The meaning of the phrase “filed any complaint” has been vigorously disputed in the federal courts, resulting in circuit splits on two issues:

  1. Does “filed any complaint” protect only complaints to the government or does it also include internal complaints to the employer? The majority view held by the First, Third, Sixth, Seventh, Eighth, Ninth, Tenth and Eleventh Circuits is that internal complaints to an employer are protected, while the minority view held by the Second and Fourth Circuits is that only complaints to government authorities are protected.
  2. Does “filed any complaint” mean that the complaint has to be in writing or are unwritten, oral complaints also protected? Following the same general pattern, the Second, Fourth and Seventh Circuits have held that unwritten, oral complaints are not protected, while the Fifth, Sixth, Eighth, Ninth and Eleventh Circuits have protected unwritten, oral complaints.

In light of the Circuit split, the U.S. Supreme Court granted review of the Seventh Circuit’s decision in Kasten v. Saint-Gobain Performance Plastics Corp., and has now issued its opinion.

The Kasten case involved an unwritten, oral complaint to the employer, thus implicating both issues (1) and (2) above. Kevin Kasten worked at a Saint-Gobain manufacturing plant in Wisconsin. Kasten claimed that on several occasions he complained to his supervisors and a Human Resources generalist that the location of the time clocks was illegal because it prevented employees from being paid for time spent donning and doffing their required protective gear, and said that he might file a lawsuit. After frequently being warned about not recording his comings and goings on the time clock, Kasten was terminated. He sued Saint-Gobain, claiming that his employment was terminated in retaliation for his complaints in violation of the FLSA. The Western District of Wisconsin dismissed Kasten’s case, holding that unwritten, oral complaints are not protected activity under the FLSA’s anti-retaliation provision. The Seventh Circuit affirmed, holding that while internal complaints to an employer are protected under the FLSA, such complaints must be in writing because the term “filed” implies a writing. The court thus affirmed the dismissal of Kasten’s complaint.

In light of the circuit split surrounding the interpretation of the phrase “filed any complaint,” the Supreme Court granted review. The Court vacated the Seventh Circuit’s decision, holding that unwritten, oral complaints are protected. Justice Breyer (joined by Justices Roberts, Kennedy, Ginsburg, Alito and Sotomayor, with Kagan not taking part) held that while the meaning of the phrase “filed any complaint” was ambiguous, considering the purpose and context of the statute, it should be interpreted to include unwritten, oral complaints.

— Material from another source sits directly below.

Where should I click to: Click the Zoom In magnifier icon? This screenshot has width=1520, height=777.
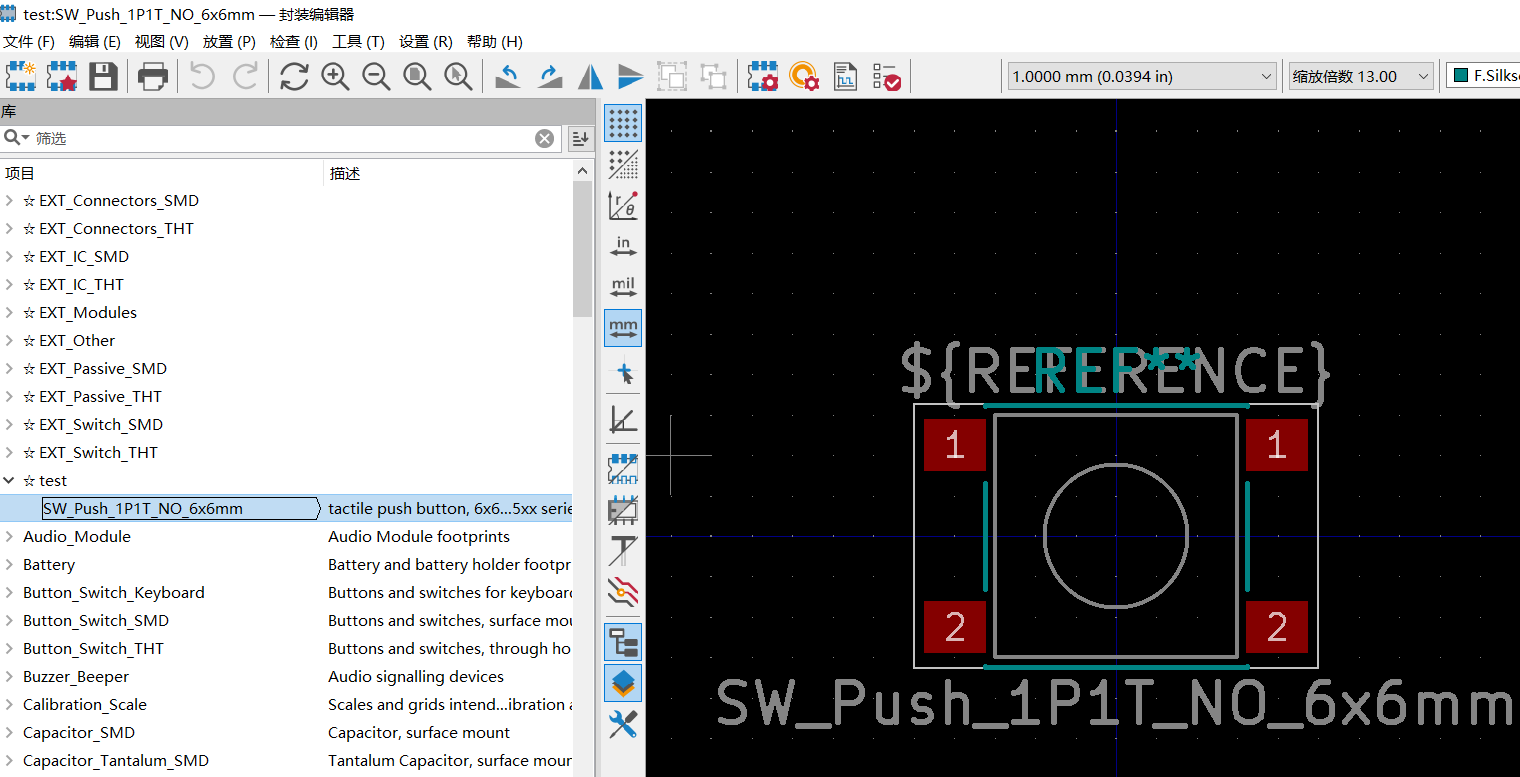335,77
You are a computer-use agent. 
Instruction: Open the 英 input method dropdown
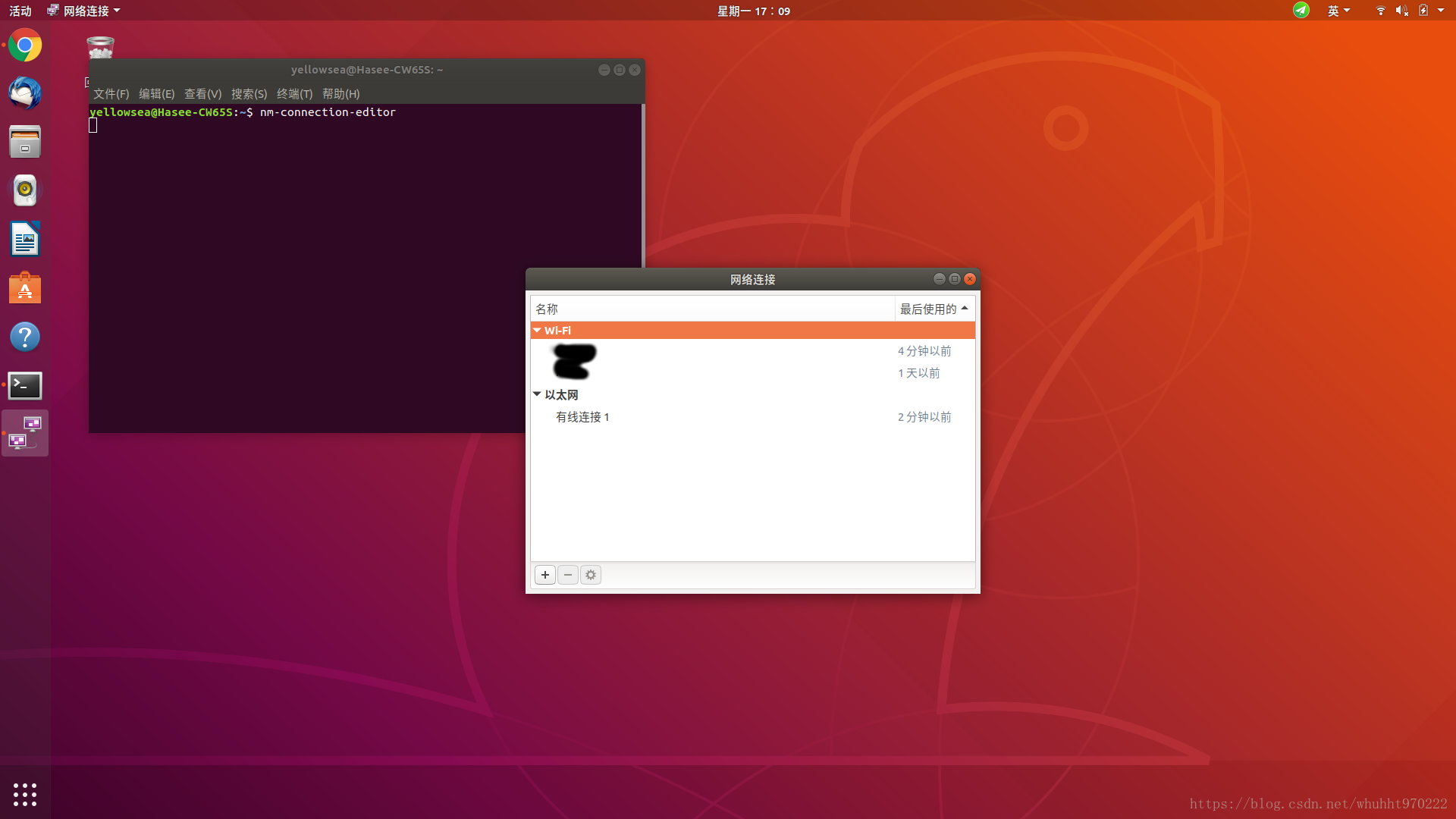click(1338, 11)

The Court reasoned that excluding oral complaints would: (1) undermine the FLSA’s enforcement scheme as the anti-retaliation provision enables employees to report substandard conditions without fear of economic retaliation, (2) disadvantage those with difficulty making requests in writing such as the illiterate, less educated and/or overworked, (3) prevent government agencies from using hotlines, interviews and other oral methods of receiving complaints, and (4) discourage private employers from using informal workplace grievance procedures to secure compliance.

In order to ensure fair notice to the employer, the Court held that the phrase “filed any complaint” contemplates “some degree of formality, certainly to the point where the recipient has been given fair notice that a grievance has been lodged and does, or should, reasonably understand the matter as part of its business concerns.” The Court articulated the following standard: a complaint is “filed” when “a reasonable, objective person would have understood the employee to have put the employer on notice that the employee is asserting statutory rights under the Act.” The complaint “must be sufficiently clear and detailed for a reasonable employer to understand it, in light of both the content and context, as an assertion of rights protected by the statute and a call for their protection.”

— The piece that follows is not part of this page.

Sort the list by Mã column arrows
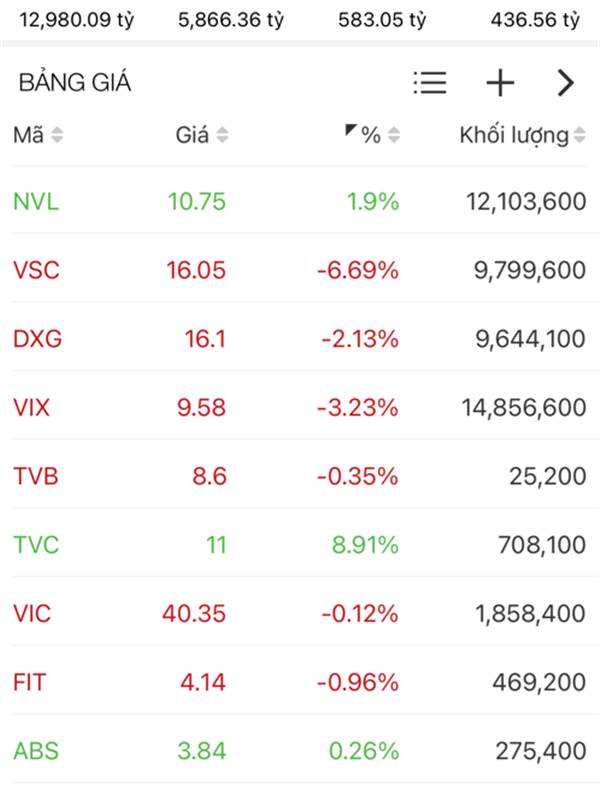This screenshot has width=600, height=800. point(57,136)
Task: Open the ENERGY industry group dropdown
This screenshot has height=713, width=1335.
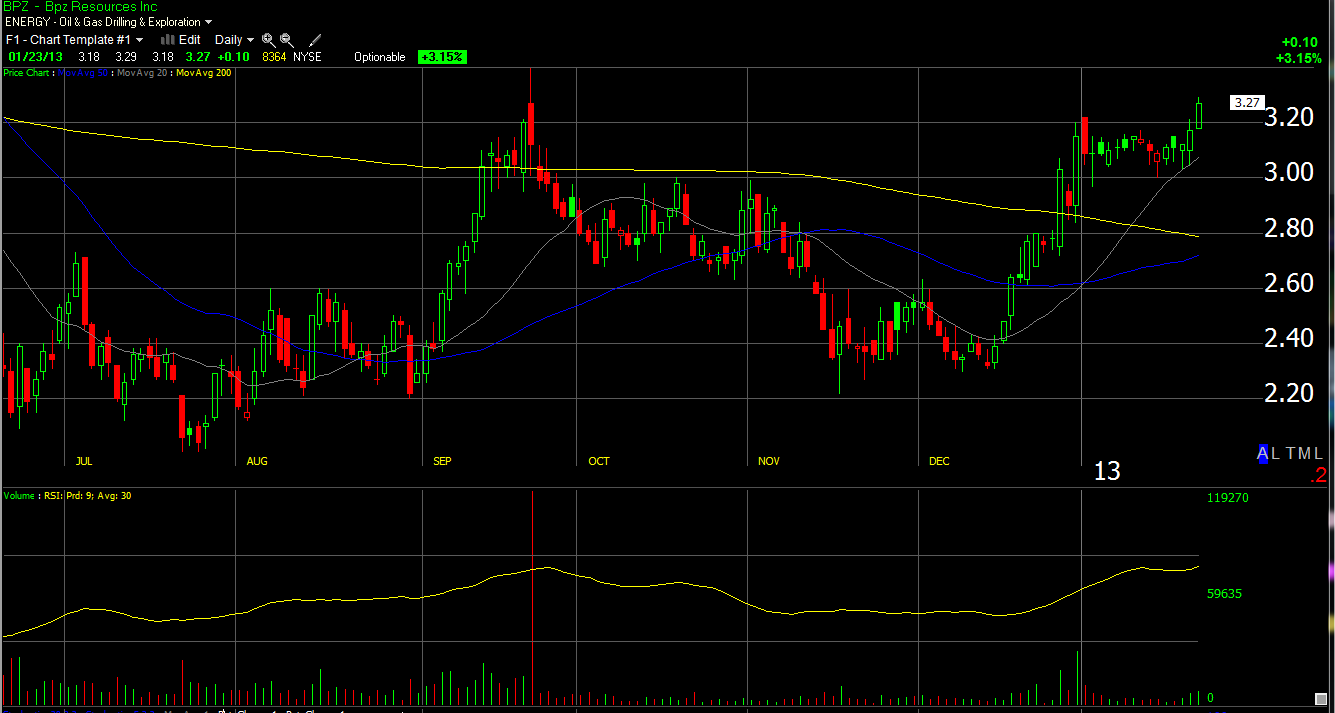Action: pos(208,22)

Surprisingly, the Court declined to comment on whether the FLSA protected only complaints filed with the government or whether complaints to an employer are also protected. The Court reasoned that, while the issue was addressed by the Seventh Circuit, it was not raised by the Company in its opposition to Kasten’s petition for certiorari and there was no need to resolve it in order to decide the oral/written issue. In his dissent, Justice Scalia (joined by Thomas) criticized the majority’s approach, noting that the issue was fairly encompassed within the Company’s opposition to the petition for certiorari, and would have been more logically addressed first. Justice Scalia would have affirmed the dismissal of the complaint on the ground that the plain meaning of “filed any complaint” and its context make clear that the anti-retaliation provision contemplated an official grievance filed with a court or agency, not oral or written complaints to an employer. Thus, the circuit split on whether a complaint must be filed with the government to be protected remains. However, employers are cautioned to tread carefully and be mindful that a majority of the circuit courts have extended the FLSA’s protection to internal company complaints.

Supreme Court Denies Review of "Half Time" Overtime Damages Calculation

United States Supreme CourtOn February 22, 2011, the U.S. Supreme Court declined to review a decision from the Seventh Circuit Court of Appeals which had approved the use of the “half time” method of computing unpaid overtime compensation in a misclassification case under the FLSA. Urnikis-Negro v. American Family Property Services, 616 F.3d 665 (7th Cir. 2010), cert. denied, No. 10-745 (Feb. 22, 2011).

Pursuant to the “half time” method, when an employee agrees to receive a fixed weekly salary as payment for all hours worked, the employee’s “regular rate” for any particular workweek is determined by dividing the employee’s weekly salary by the number of hours actually worked in that week. If it is later determined that the employee was misclassified as exempt, the amount of unpaid overtime compensation due for that week is equal to half of the employee’s regular rate times the number of overtime hours worked.
 

Plaintiffs have urged courts to reject the “half time” method in favor of the so-called “time and a half” method, which results in much larger damages awards. The “time and a half” method divides the employee’s weekly salary by a fixed number of hours (typically 40) to determine a fixed weekly regular rate. The employee is then awarded 1.5 times that rate for all hours worked each week in excess of that fixed number.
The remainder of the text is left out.